Work required:
The answer must consist solely of the lines from the one containing "Click the refresh button beside search box" through the last line of the records, set down exactly and without any pictures.

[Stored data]
»»
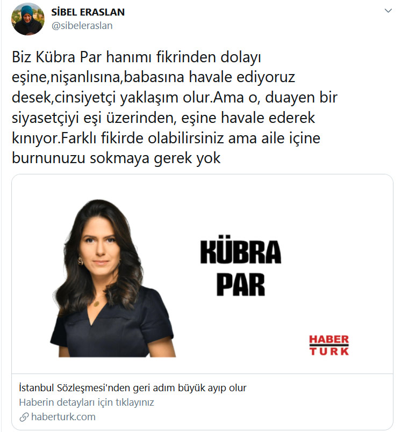
Task: Click the 'TURK' part of Habertürk logo
Action: [329, 352]
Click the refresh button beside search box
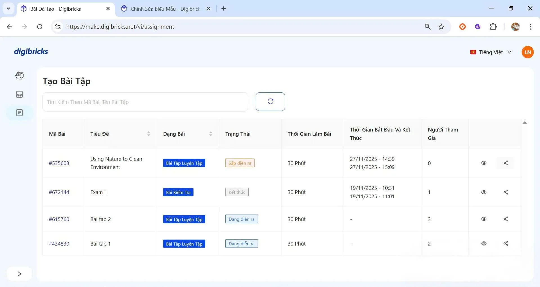The height and width of the screenshot is (287, 540). [270, 102]
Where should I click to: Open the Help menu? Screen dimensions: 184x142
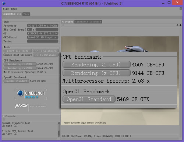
««
Output for this task:
Click the refresh button beside search box
The height and width of the screenshot is (287, 540). [270, 102]
Where should I click to: Open the Help menu? Screen dimensions: 184x142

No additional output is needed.